For people who want to improve athletic performance, extra sleep may be critical. Sleeping even a modest amount more for 5 nights boosted the competitive advantage of professional baseball players enrolled in a study by researchers at the University of California, San Francisco.
In baseball, a fastball takes 400 milliseconds to move from pitcher to hitter, requiring almost immediate visual assessment and reaction by a batter. Investigators wanted to examine whether short-term sleep extension would affect the cognitive abilities required to perform this task.
They conducted the randomized controlled trial among professional athletes during a 4-week Major League Baseball training camp. After a 2-day baseline study that assessed habitual sleep duration among the athletes, 17 MLB players were assigned to either sleep extension or their habitual amount of sleep. For 5 nights, sleep-extension subjects reported sleeping an average of 1.1 hours longer than usual each night, though actigraphy indicated a mean nightly increase of just 0.6 hour. All athletes participated in assessments of visual search skills, mood and daytime sleepiness before and after the intervention.

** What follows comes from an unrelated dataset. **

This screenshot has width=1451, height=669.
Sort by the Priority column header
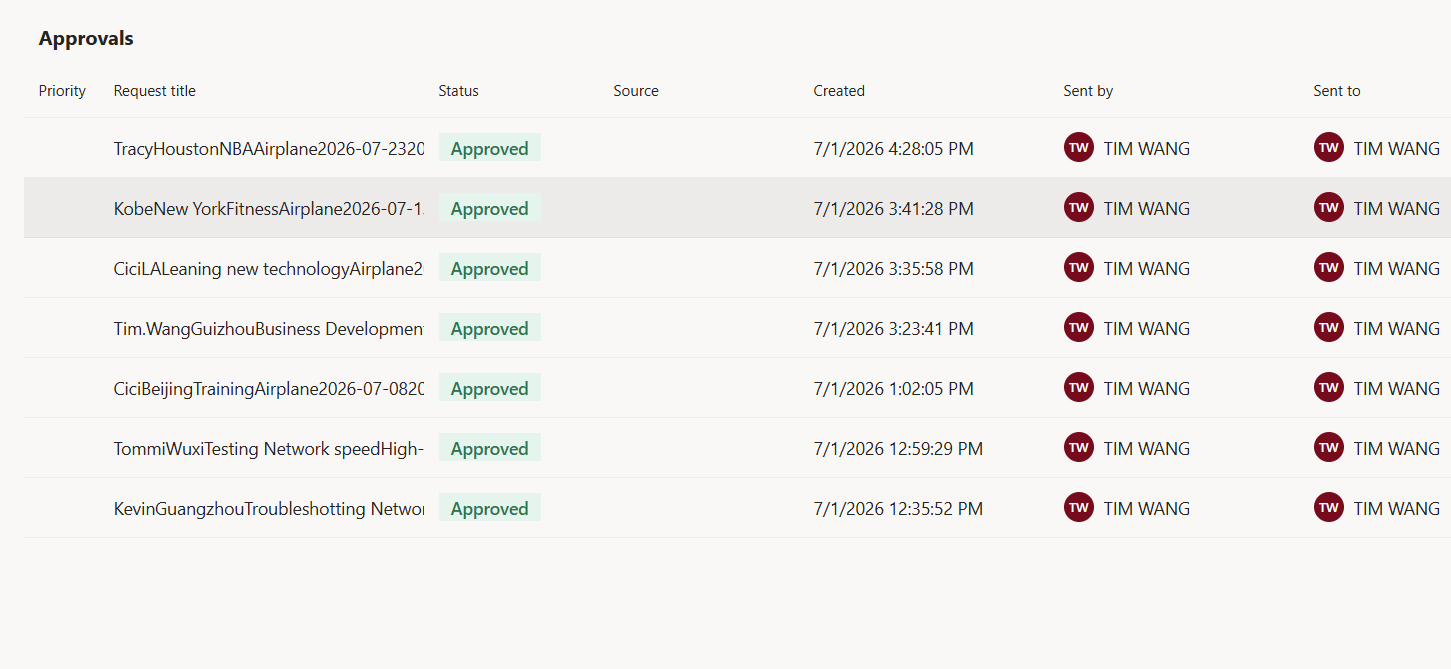(x=62, y=91)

Data analysis showed that fatigue, tension and daytime sleepiness decreased in sleep-extension participants by more than one-third. Response time for cognitive processing was 13% quicker among those who slept more—which translated into a 122-millisecond-faster response for visual processing and decision making. “Our research indicates that short-term sleep extension of one additional hour for five days demonstrated benefits on athletes’ visual search abilities to quickly respond when faced with distractors,” said lead study author Cheri D. Mah, MS, research fellow at the UCSF Human Performance Center, in an American Academy of Sleep Medicine news release.
“Fatigue over a season can negatively impact performance and possibly pitch recognition. These findings suggest that short-term sleep loading during periods of high training volumes may be a practical recovery strategy and fatigue countermeasure that has daytime performance benefits.”
In another, unrelated study, Stony Brook University researchers in Stony Brook, New York, found that tweeting behavior by National Basketball Association players the night before games influenced performance variables. Researchers analyzed data from 90 players and examined tweeting behavior between 11 p.m. on the night prior to play and 7 a.m. on game day against performance variables. A preliminary analysis showed that late-night tweeting by players was associated with fewer points scored per game and a lower shooting percentage for both field goals and free throws.